Exercise details
Return every line of the listing that includes the string "Nettoyage".

Provided records
·····
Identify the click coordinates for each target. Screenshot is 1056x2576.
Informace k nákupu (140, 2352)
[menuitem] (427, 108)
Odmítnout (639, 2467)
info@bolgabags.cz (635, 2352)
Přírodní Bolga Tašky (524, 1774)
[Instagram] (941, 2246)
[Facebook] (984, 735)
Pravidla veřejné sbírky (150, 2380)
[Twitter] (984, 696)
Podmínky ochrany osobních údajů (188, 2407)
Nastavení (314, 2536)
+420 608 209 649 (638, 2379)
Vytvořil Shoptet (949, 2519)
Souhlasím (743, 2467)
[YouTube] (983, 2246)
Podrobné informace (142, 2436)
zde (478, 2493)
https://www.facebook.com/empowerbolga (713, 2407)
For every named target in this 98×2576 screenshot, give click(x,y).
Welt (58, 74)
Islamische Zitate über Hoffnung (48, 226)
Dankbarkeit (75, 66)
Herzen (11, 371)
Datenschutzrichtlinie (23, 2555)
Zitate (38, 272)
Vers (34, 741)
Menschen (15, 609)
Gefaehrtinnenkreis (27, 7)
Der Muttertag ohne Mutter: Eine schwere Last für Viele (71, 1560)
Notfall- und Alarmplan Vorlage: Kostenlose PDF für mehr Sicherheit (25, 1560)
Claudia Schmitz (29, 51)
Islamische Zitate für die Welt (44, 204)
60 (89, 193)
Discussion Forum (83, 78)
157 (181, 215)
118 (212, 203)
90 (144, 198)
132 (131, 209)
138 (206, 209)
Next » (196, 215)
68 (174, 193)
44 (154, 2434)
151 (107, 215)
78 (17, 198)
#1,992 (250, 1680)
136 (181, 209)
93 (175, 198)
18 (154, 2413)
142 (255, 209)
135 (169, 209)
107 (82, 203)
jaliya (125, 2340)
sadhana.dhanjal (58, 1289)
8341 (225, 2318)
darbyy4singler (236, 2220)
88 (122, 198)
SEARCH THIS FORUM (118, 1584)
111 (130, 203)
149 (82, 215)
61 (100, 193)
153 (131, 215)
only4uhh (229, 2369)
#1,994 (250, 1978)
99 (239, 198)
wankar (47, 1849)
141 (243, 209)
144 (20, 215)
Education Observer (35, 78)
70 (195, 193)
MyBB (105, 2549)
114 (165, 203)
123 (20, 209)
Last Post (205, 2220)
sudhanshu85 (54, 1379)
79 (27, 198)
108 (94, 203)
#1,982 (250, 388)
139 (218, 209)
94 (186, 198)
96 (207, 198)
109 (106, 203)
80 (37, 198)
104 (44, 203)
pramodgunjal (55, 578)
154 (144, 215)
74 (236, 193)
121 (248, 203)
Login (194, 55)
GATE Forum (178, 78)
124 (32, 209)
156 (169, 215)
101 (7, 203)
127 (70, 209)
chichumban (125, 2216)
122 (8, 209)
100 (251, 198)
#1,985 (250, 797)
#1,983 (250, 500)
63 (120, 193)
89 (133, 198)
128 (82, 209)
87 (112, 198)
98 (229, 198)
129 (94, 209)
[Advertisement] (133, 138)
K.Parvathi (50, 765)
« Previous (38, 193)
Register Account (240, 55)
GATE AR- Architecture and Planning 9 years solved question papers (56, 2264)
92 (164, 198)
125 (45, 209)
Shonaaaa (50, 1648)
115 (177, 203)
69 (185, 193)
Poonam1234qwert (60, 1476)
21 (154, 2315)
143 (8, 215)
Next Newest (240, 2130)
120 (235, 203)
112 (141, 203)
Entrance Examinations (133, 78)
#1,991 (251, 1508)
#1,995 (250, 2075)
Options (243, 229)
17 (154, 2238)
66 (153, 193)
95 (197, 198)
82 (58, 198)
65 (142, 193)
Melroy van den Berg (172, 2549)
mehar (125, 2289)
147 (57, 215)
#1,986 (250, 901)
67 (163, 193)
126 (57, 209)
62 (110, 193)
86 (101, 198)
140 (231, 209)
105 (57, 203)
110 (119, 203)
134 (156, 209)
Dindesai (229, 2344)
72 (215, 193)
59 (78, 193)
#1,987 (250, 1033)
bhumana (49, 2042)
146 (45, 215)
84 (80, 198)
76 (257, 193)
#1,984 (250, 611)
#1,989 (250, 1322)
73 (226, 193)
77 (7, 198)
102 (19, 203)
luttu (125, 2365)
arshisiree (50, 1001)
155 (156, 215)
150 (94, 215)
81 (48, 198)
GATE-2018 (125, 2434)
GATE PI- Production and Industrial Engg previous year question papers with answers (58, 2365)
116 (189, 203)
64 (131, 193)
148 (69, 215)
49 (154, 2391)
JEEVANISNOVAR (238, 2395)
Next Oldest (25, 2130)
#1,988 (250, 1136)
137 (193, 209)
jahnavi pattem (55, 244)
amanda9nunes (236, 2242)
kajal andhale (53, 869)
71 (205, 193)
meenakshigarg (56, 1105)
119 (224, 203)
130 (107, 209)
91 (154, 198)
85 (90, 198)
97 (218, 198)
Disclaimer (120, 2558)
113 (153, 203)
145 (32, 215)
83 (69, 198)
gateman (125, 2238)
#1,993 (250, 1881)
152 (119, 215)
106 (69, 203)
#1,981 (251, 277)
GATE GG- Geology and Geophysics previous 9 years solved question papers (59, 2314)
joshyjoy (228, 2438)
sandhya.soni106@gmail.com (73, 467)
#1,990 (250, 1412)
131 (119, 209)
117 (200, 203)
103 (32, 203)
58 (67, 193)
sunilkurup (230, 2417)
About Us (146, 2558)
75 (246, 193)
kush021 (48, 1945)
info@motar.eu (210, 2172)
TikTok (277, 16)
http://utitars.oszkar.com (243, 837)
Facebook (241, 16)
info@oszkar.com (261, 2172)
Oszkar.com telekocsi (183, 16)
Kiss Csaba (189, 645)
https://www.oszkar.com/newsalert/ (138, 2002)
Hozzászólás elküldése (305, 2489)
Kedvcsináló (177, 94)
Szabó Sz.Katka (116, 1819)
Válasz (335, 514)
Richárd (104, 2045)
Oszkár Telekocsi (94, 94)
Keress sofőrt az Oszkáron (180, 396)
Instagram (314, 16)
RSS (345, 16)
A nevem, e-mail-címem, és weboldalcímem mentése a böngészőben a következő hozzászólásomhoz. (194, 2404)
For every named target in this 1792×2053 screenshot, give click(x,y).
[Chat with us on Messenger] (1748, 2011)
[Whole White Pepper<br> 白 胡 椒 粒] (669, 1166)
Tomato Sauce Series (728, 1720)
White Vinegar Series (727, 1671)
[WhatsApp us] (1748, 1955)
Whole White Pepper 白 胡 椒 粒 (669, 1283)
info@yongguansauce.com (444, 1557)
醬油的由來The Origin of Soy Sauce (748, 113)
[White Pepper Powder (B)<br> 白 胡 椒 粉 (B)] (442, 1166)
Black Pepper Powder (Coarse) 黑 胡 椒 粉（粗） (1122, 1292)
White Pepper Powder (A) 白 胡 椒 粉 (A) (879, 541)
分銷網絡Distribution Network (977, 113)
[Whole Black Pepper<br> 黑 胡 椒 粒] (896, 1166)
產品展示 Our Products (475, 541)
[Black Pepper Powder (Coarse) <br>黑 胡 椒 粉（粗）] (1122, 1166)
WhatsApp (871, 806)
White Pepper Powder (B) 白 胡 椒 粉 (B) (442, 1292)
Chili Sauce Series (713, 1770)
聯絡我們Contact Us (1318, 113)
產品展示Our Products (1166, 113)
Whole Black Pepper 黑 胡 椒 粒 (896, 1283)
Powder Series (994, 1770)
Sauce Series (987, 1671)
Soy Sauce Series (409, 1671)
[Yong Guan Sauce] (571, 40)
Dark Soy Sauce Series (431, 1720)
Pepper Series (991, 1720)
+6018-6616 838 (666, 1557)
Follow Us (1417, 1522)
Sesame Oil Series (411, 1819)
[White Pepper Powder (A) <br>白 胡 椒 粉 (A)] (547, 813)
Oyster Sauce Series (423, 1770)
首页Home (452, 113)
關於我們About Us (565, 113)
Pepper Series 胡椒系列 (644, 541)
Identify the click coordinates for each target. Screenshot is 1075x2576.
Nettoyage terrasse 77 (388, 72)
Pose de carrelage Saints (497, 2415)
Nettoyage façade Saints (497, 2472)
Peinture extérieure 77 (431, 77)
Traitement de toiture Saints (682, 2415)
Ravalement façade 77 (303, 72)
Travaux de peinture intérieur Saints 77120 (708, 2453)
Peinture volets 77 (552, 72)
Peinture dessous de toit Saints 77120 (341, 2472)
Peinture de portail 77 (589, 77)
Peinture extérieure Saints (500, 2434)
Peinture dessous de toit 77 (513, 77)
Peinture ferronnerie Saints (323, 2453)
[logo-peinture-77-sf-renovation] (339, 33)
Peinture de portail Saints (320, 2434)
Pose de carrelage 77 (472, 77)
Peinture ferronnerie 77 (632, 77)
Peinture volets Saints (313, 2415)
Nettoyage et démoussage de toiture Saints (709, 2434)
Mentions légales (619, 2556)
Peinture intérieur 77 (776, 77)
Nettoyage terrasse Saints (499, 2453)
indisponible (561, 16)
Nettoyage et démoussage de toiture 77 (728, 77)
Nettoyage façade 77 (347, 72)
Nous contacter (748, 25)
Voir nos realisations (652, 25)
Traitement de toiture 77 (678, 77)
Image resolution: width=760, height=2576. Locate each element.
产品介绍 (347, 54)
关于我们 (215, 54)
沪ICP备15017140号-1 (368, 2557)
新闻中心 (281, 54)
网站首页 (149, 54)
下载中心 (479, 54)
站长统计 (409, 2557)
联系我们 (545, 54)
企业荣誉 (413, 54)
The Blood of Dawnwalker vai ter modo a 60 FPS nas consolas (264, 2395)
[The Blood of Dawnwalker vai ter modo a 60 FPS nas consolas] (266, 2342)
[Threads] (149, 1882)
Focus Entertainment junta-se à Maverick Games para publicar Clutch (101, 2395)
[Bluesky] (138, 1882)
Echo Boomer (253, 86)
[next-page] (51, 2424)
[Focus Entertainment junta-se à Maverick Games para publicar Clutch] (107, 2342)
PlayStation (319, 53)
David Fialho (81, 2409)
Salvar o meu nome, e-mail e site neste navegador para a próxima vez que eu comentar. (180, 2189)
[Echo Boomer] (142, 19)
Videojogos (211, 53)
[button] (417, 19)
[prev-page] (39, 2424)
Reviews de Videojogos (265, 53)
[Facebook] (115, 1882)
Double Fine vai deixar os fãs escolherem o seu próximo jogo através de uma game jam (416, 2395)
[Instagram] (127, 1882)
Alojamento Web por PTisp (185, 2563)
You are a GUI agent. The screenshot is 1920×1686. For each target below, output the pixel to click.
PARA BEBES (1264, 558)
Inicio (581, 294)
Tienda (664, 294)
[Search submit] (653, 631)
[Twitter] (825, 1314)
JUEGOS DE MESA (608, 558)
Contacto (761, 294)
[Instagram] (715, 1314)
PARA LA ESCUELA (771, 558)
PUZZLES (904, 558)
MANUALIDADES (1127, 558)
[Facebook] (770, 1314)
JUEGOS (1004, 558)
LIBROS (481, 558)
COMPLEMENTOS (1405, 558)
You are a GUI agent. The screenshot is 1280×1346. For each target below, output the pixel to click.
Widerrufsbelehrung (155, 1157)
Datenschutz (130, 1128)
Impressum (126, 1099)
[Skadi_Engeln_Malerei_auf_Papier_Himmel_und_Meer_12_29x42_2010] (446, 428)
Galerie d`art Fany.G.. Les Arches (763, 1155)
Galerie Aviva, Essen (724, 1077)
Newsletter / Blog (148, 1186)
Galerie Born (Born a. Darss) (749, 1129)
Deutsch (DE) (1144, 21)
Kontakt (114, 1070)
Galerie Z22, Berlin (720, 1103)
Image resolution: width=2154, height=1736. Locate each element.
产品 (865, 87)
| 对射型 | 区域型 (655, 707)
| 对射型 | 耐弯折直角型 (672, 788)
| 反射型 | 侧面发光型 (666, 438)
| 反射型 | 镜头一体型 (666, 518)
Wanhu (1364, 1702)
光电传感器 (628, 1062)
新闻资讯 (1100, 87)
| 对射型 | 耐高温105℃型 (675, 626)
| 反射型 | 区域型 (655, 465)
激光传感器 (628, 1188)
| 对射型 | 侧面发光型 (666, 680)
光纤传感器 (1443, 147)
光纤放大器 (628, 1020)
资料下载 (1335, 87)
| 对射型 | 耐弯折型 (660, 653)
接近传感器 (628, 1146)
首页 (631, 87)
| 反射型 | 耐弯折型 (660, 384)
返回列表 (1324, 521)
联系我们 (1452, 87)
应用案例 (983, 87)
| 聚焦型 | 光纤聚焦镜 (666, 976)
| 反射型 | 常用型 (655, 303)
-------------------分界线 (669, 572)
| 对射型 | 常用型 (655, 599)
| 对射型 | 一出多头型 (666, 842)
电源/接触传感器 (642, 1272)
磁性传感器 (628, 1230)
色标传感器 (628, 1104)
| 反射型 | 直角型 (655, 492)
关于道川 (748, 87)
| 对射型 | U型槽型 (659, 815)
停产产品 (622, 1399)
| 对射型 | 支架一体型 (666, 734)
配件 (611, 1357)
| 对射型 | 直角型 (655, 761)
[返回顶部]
·····
Solution
Nettoyage terrasse 77 (388, 72)
Nettoyage façade Saints (497, 2472)
Nettoyage et démoussage de toiture Saints (709, 2434)
Nettoyage terrasse Saints (499, 2453)
Nettoyage et démoussage de toiture 77 (728, 77)
Nettoyage façade 77 (347, 72)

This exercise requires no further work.